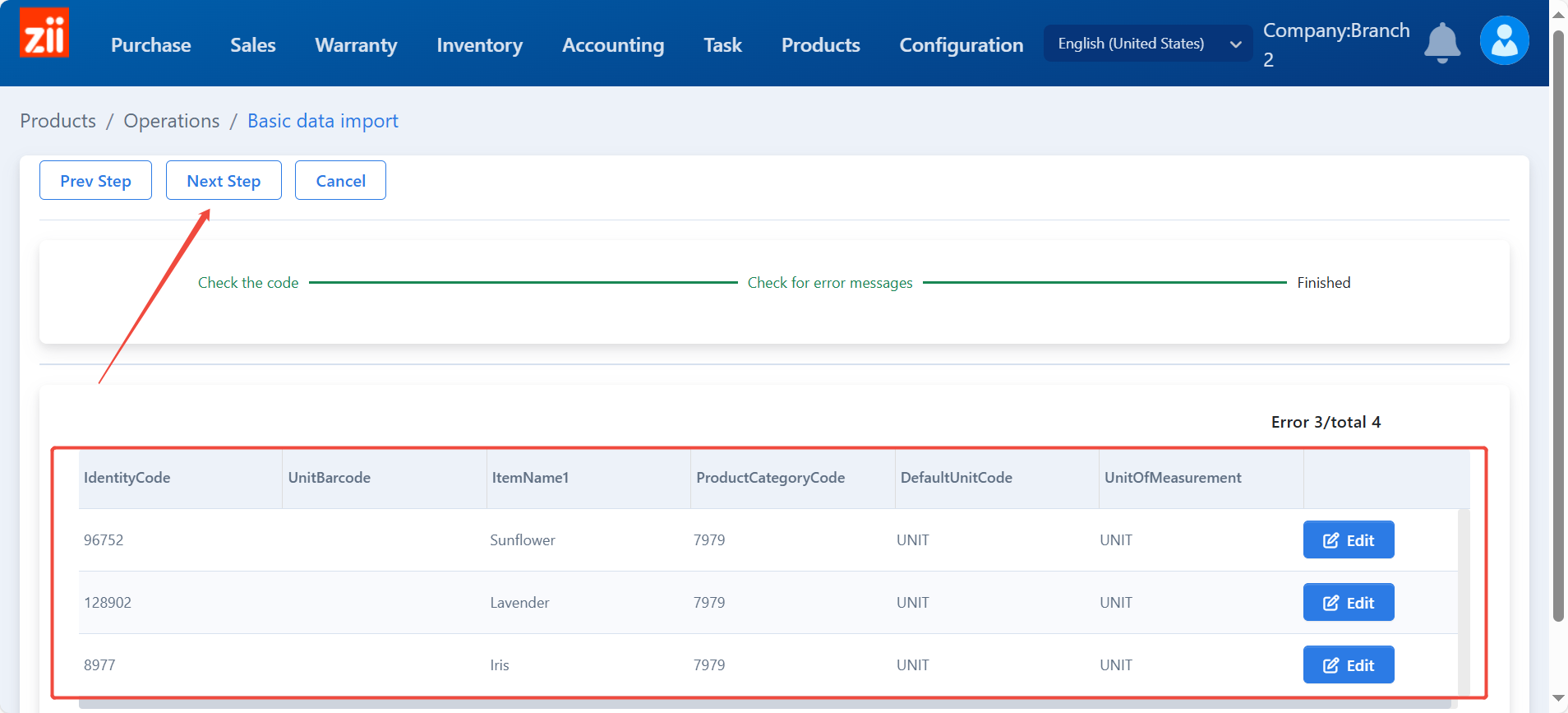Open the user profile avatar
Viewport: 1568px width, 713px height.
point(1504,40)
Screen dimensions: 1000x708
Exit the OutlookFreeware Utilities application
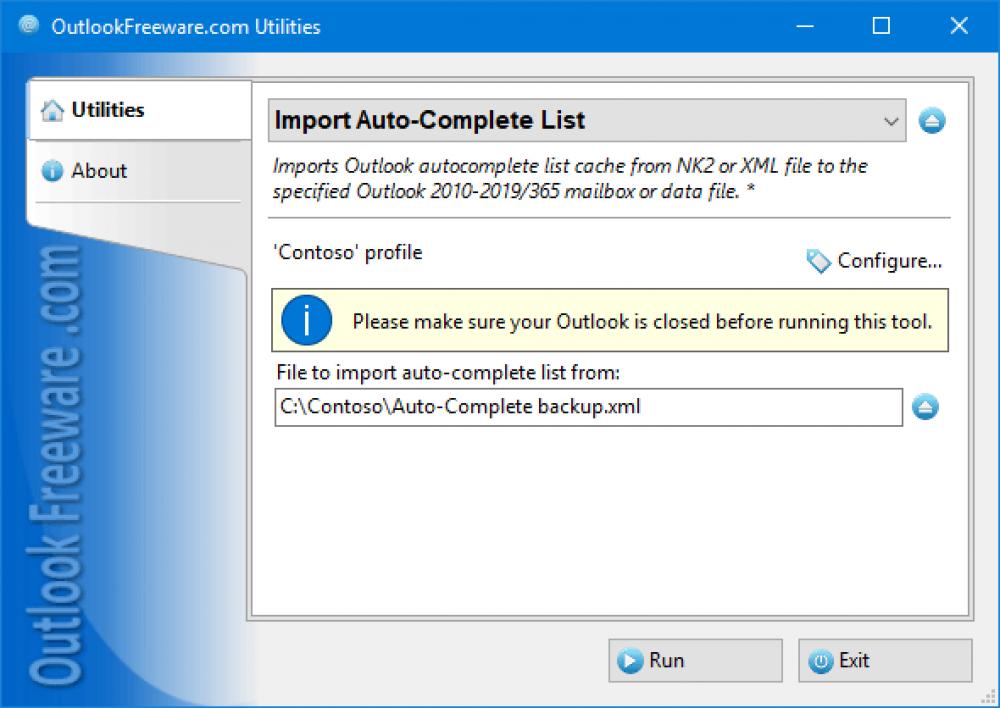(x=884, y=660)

━━━━━━

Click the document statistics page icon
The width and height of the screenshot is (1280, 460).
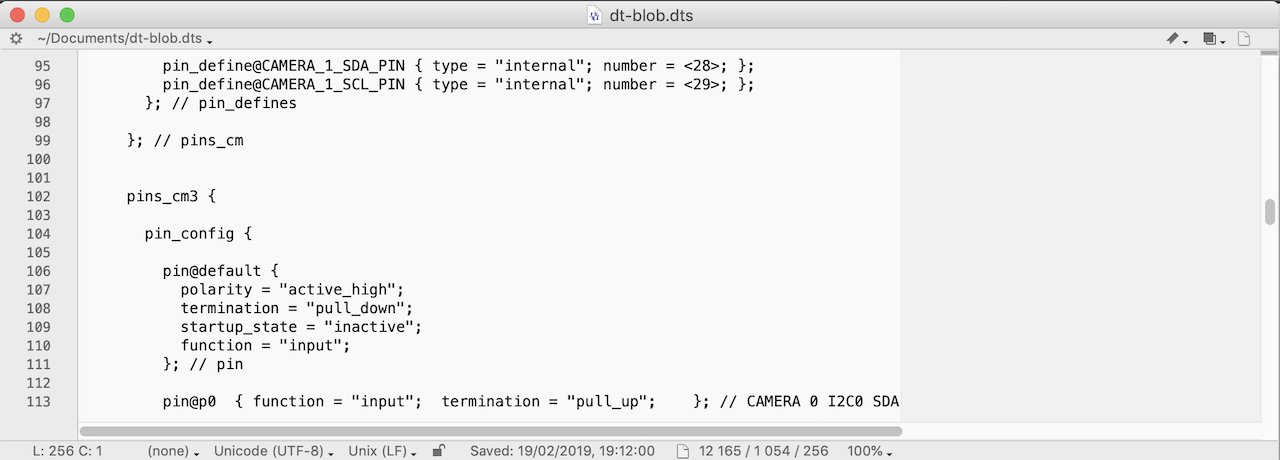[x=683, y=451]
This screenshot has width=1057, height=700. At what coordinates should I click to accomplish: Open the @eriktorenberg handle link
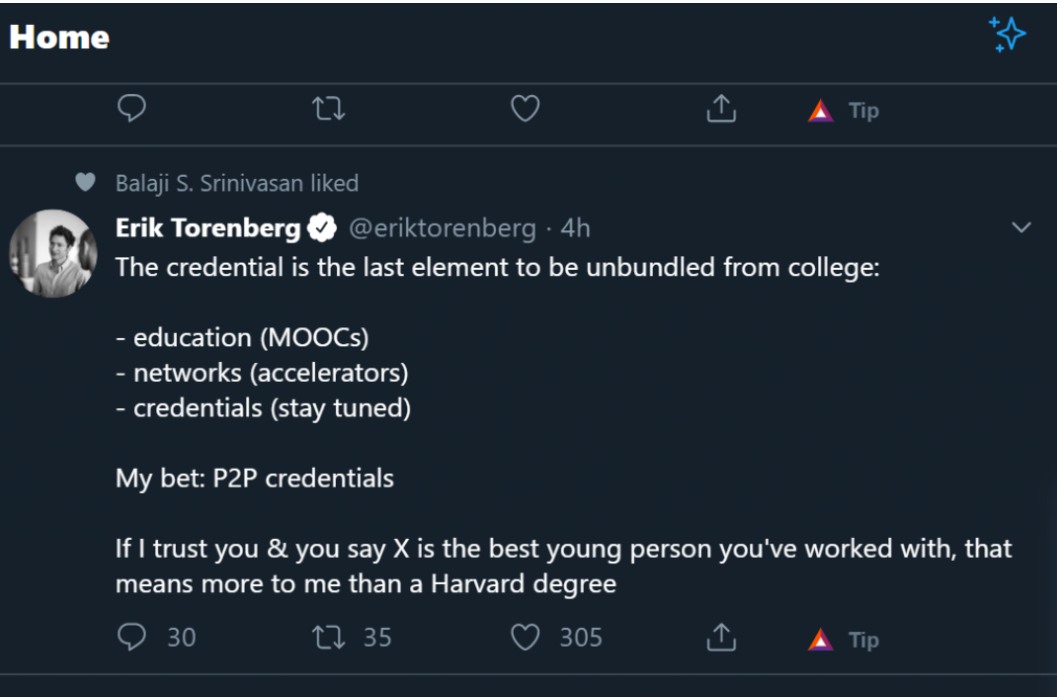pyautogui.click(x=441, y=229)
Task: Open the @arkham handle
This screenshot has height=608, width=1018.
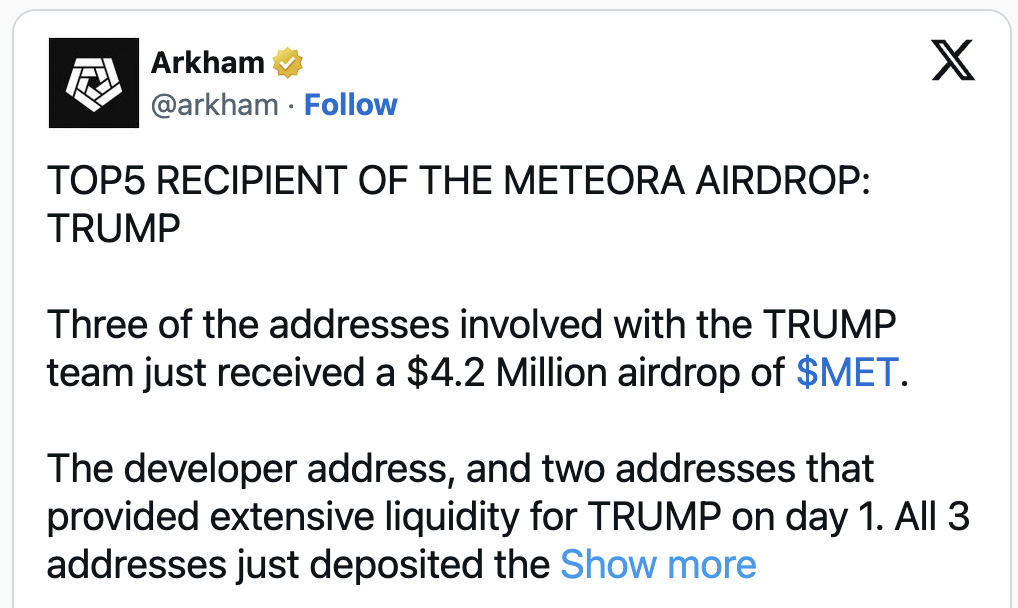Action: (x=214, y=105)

━━━━━━

§ Work to complete
Replace "handle" with "username" everywhere it appears in the records, from the line with "This screenshot has width=1057, height=700." up to and including the line with "Action: (x=214, y=105)". Write out those lines again with no other change, and leave the pictures out.

§ Answer below
This screenshot has width=1057, height=700. At what coordinates should I click to accomplish: Open the @eriktorenberg username link
pyautogui.click(x=441, y=229)
Task: Open the @arkham username
This screenshot has height=608, width=1018.
Action: (x=214, y=105)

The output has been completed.